# TASK GOAL
Your task is to copy every record exactly.

# DATA SUPPLIED
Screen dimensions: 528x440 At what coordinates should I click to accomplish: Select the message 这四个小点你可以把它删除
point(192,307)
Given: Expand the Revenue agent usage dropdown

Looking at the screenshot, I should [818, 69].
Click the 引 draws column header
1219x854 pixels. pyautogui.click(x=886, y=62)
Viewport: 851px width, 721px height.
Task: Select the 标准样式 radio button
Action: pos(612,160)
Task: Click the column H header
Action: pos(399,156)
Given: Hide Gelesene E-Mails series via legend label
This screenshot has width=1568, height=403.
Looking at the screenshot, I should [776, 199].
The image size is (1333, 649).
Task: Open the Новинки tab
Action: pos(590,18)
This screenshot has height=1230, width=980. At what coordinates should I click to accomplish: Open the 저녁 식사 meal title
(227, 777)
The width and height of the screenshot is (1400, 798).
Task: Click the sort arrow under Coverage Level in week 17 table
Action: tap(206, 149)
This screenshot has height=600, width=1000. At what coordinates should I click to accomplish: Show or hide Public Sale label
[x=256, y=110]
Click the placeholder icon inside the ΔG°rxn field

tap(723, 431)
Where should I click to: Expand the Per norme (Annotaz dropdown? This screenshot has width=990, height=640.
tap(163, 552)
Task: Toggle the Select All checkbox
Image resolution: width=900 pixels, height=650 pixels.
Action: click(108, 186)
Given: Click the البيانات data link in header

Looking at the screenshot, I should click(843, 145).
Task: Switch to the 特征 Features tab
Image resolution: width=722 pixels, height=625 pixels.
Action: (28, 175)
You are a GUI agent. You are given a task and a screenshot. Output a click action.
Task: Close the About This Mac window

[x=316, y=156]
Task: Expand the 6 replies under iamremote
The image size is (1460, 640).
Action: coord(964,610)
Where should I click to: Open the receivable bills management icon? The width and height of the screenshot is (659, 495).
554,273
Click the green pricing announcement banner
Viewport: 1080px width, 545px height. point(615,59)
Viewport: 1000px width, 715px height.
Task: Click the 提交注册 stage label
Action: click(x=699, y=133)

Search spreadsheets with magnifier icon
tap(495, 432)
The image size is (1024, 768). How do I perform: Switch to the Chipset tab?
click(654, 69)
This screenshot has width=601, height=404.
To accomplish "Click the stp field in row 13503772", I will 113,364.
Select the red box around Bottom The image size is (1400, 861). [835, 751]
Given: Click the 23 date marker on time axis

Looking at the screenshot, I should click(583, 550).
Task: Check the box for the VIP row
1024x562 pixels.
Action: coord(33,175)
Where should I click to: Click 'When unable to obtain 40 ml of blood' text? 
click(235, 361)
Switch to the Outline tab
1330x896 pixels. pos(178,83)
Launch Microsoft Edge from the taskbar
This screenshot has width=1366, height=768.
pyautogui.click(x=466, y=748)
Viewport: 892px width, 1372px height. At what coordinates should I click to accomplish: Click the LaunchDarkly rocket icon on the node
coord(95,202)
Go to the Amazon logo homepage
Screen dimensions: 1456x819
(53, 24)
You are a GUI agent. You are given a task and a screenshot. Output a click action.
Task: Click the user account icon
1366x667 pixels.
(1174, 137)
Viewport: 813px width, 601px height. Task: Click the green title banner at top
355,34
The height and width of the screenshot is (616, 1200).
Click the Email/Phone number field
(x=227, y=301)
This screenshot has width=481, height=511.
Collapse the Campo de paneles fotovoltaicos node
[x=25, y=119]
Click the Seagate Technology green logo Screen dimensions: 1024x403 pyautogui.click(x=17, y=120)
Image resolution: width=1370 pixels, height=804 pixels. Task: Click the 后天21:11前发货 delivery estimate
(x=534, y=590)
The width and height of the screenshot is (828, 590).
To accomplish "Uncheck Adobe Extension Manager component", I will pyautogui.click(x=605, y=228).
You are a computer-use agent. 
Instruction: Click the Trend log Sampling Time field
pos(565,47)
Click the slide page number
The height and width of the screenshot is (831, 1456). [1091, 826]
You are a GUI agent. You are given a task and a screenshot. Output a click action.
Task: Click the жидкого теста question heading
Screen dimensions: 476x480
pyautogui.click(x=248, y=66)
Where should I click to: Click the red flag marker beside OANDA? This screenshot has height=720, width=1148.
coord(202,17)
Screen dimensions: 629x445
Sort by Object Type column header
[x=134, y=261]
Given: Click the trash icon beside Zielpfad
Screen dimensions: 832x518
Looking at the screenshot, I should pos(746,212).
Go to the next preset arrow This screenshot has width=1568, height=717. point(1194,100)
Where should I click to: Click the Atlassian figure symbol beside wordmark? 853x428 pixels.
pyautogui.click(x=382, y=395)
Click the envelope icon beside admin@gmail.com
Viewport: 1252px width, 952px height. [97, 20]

# EXPECTED ANSWER
Screen dimensions: 528x440 At what coordinates should I click to accomplish: Select the message 这四个小点你可以把它删除
point(192,307)
Given: Expand the Revenue agent usage dropdown

Looking at the screenshot, I should [818, 69].
Click the 引 draws column header
1219x854 pixels. pyautogui.click(x=886, y=62)
Viewport: 851px width, 721px height.
Task: Select the 标准样式 radio button
Action: pos(612,160)
Task: Click the column H header
Action: pos(399,156)
Given: Hide Gelesene E-Mails series via legend label
This screenshot has width=1568, height=403.
Looking at the screenshot, I should [776, 199].
The image size is (1333, 649).
Task: Open the Новинки tab
Action: pos(590,18)
This screenshot has height=1230, width=980. At what coordinates should I click to accomplish: Open the 저녁 식사 meal title
(227, 777)
The width and height of the screenshot is (1400, 798).
Task: Click the sort arrow under Coverage Level in week 17 table
Action: tap(206, 149)
This screenshot has height=600, width=1000. At what coordinates should I click to accomplish: Show or hide Public Sale label
[x=256, y=110]
Click the placeholder icon inside the ΔG°rxn field

tap(723, 431)
Where should I click to: Expand the Per norme (Annotaz dropdown? This screenshot has width=990, height=640.
tap(163, 552)
Task: Toggle the Select All checkbox
Image resolution: width=900 pixels, height=650 pixels.
Action: click(108, 186)
Given: Click the البيانات data link in header

Looking at the screenshot, I should click(843, 145).
Task: Switch to the 特征 Features tab
Image resolution: width=722 pixels, height=625 pixels.
Action: (28, 175)
You are a GUI agent. You are given a task and a screenshot. Output a click action.
Task: Close the About This Mac window

[x=316, y=156]
Task: Expand the 6 replies under iamremote
The image size is (1460, 640).
Action: coord(964,610)
Where should I click to: Open the receivable bills management icon? The width and height of the screenshot is (659, 495).
554,273
Click the green pricing announcement banner
Viewport: 1080px width, 545px height. point(615,59)
Viewport: 1000px width, 715px height.
Task: Click the 提交注册 stage label
Action: click(x=699, y=133)

Search spreadsheets with magnifier icon
tap(495, 432)
The image size is (1024, 768). How do I perform: Switch to the Chipset tab?
click(654, 69)
This screenshot has width=601, height=404.
To accomplish "Click the stp field in row 13503772", I will 113,364.
Select the red box around Bottom The image size is (1400, 861). [835, 751]
Given: Click the 23 date marker on time axis

Looking at the screenshot, I should click(583, 550).
Task: Check the box for the VIP row
1024x562 pixels.
Action: coord(33,175)
Where should I click to: Click 'When unable to obtain 40 ml of blood' text? 
click(235, 361)
Switch to the Outline tab
1330x896 pixels. pos(178,83)
Launch Microsoft Edge from the taskbar
This screenshot has width=1366, height=768.
pyautogui.click(x=466, y=748)
Viewport: 892px width, 1372px height. At what coordinates should I click to accomplish: Click the LaunchDarkly rocket icon on the node
coord(95,202)
Go to the Amazon logo homepage
Screen dimensions: 1456x819
(53, 24)
You are a GUI agent. You are given a task and a screenshot. Output a click action.
Task: Click the user account icon
1366x667 pixels.
(1174, 137)
Viewport: 813px width, 601px height. Task: Click the green title banner at top
355,34
The height and width of the screenshot is (616, 1200).
Click the Email/Phone number field
(x=227, y=301)
This screenshot has width=481, height=511.
Collapse the Campo de paneles fotovoltaicos node
[x=25, y=119]
Click the Seagate Technology green logo Screen dimensions: 1024x403 pyautogui.click(x=17, y=120)
Image resolution: width=1370 pixels, height=804 pixels. Task: Click the 后天21:11前发货 delivery estimate
(x=534, y=590)
The width and height of the screenshot is (828, 590).
To accomplish "Uncheck Adobe Extension Manager component", I will pyautogui.click(x=605, y=228).
You are a computer-use agent. 
Instruction: Click the Trend log Sampling Time field
pos(565,47)
Click the slide page number
The height and width of the screenshot is (831, 1456). [1091, 826]
You are a GUI agent. You are given a task and a screenshot. Output a click action.
Task: Click the жидкого теста question heading
Screen dimensions: 476x480
pyautogui.click(x=248, y=66)
Where should I click to: Click the red flag marker beside OANDA? This screenshot has height=720, width=1148.
coord(202,17)
Screen dimensions: 629x445
Sort by Object Type column header
[x=134, y=261]
Given: Click the trash icon beside Zielpfad
Screen dimensions: 832x518
Looking at the screenshot, I should pos(746,212).
Go to the next preset arrow This screenshot has width=1568, height=717. point(1194,100)
Where should I click to: Click the Atlassian figure symbol beside wordmark? 853x428 pixels.
pyautogui.click(x=382, y=395)
Click the envelope icon beside admin@gmail.com
Viewport: 1252px width, 952px height. [97, 20]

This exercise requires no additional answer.